WoSIS snapshot - December 2023
ABSTRACT:
The World Soil Information Service (WoSIS) provides quality-assessed and standardized soil profile data to support digital soil mapping and environmental applications at broad scale levels. Since the release of the ‘WoSIS snapshot 2019’ many new soil data were shared with us, registered in the ISRIC data repository, and subsequently standardized in accordance with the licenses specified by the data providers. The source data were contributed by a wide range of data providers, therefore special attention was paid to the standardization of soil property definitions, soil analytical procedures and soil property values (and units of measurement).
We presently consider the following soil chemical properties (organic carbon, total carbon, total carbonate equivalent, total Nitrogen, Phosphorus (extractable-P, total-P, and P-retention), soil pH, cation exchange capacity, and electrical conductivity) and physical properties (soil texture (sand, silt, and clay), bulk density, coarse fragments, and water retention), grouped according to analytical procedures (aggregates) that are operationally comparable.
For each profile we provide the original soil classification (FAO, WRB, USDA, and version) and horizon designations as far as these have been specified in the source databases.
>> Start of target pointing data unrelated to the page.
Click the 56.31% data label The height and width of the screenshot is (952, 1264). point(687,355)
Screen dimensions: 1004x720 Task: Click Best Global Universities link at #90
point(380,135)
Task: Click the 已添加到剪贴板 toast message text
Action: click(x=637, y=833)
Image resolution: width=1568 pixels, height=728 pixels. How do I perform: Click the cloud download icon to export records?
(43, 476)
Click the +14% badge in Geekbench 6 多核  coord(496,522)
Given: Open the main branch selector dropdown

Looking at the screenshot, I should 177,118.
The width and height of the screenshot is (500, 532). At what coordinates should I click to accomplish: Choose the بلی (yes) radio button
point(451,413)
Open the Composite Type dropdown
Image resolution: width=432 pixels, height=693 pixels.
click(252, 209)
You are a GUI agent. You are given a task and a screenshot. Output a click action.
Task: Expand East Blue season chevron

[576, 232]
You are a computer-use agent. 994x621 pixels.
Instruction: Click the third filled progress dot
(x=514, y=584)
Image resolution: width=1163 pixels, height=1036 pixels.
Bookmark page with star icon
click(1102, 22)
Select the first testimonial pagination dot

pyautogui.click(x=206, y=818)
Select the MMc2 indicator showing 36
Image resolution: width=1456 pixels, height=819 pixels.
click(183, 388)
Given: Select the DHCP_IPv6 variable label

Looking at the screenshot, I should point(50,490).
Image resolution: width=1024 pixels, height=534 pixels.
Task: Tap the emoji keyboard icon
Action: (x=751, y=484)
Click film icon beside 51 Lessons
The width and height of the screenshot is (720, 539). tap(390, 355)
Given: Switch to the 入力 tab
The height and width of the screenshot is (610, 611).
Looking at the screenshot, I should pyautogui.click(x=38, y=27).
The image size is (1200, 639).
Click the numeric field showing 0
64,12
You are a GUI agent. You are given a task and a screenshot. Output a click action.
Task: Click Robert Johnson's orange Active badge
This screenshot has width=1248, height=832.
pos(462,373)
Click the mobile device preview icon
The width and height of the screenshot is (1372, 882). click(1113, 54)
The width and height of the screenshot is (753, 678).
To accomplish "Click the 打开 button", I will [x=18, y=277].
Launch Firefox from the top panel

Three measures for 'fitness-for-intended-use' are provided: positional uncertainty (for site locations), time of sampling/description, and a first approximation for the uncertainty associated with the operationally defined analytical methods. These measures should be considered during digital soil mapping and subsequent earth system modelling that use the present set of soil data.
DATA SET DESCRIPTION:
The 'WoSIS 2023 snapshot' comprises data for 228k profiles from 217k geo-referenced sites that originate from 174 countries. The profiles represent over 900k soil layers (or horizons) and over 6 million records. The actual number of measurements for each property varies (greatly) between profiles and with depth, this generally depending on the objectives of the initial soil sampling programmes.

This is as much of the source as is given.